[Start PASSAGE SHOWN]

An orchestration DAG (Directed Acyclic Graph) represents task dependencies:

Properties:

  • Directed: Task A runs before Task B (clear ordering)
  • Acyclic: No circular dependencies (prevents infinite loops)
  • Graph: Multiple paths, fan-in, fan-out

Task vs. Asset-Based Orchestration

The industry is shifting from task-based (Airflow) to asset-based (Dagster) thinking:

AspectTask-Based (Airflow)Asset-Based (Dagster)
Core concept"Run this code at this time""Ensure this dataset is up-to-date"
DependencyTask A -> Task BAsset A depends on Asset B
SchedulingCron-basedFreshness-based
BackfillManual, error-proneBuilt-in, partition-aware
TestingDifficultFirst-class support
ObservabilityTask statusAsset materialization history

Airflow

Architecture

DAG Definition

typescript
// Airflow DAG definition (Python-style, represented in TypeScript for consistency)
interface AirflowDAG {
  dagId: string;
  schedule: string;          // Cron expression
  startDate: Date;
  catchup: boolean;          // Run missed intervals?
  maxActiveRuns: number;
  defaultArgs: {
    owner: string;
    retries: number;
    retryDelay: number;      // seconds
    executionTimeout: number; // seconds
    emailOnFailure: boolean;
    email: string[];
  };
  tags: string[];
}

interface AirflowTask {
  taskId: string;
  operator: string; // PythonOperator, BashOperator, etc.

[End PASSAGE SHOWN]

▶ **SHORT TASK 1**:
In the passage on orchestration DAGs, what does having no circular dependencies prevent?
▶ **SHORT TASK 2**:
Reproduce the orchestration DAG passage from "An orchestration DAG" to "(prevents infinite loops)", changing "Acyclic" to "Non-cyclic" throughout.

[Start PROVIDED DATA]

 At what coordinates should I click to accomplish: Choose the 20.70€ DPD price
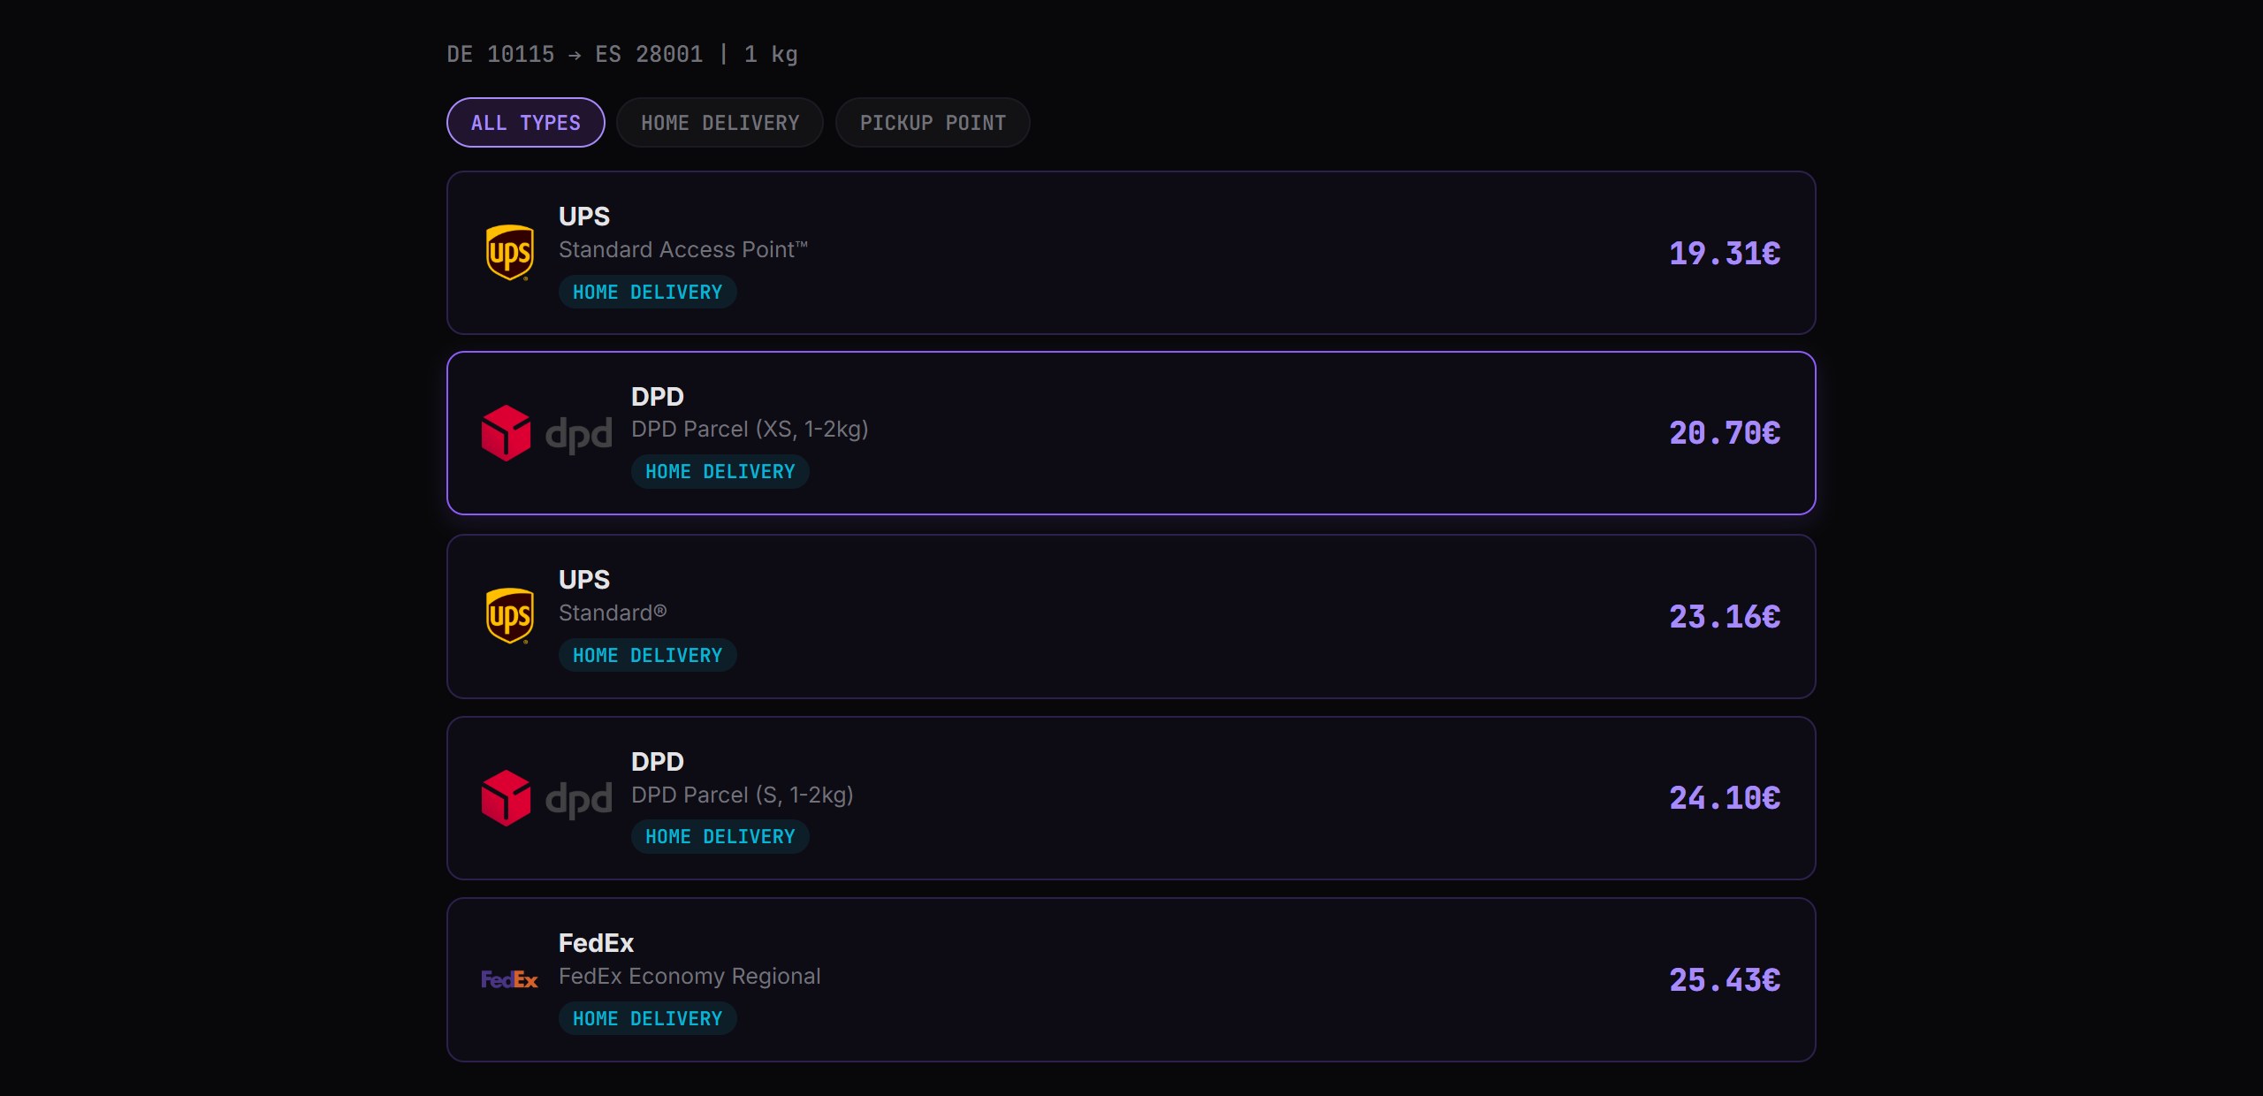click(1724, 433)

[End PROVIDED DATA]

▶ **FULL SOLUTION 1**:
Infinite loops.

▶ **FULL SOLUTION 2**:
An orchestration DAG (Directed Non-cyclic Graph) represents task dependencies:

Properties:

  • Directed: Task A runs before Task B (clear ordering)
  • Non-cyclic: No circular dependencies (prevents infinite loops)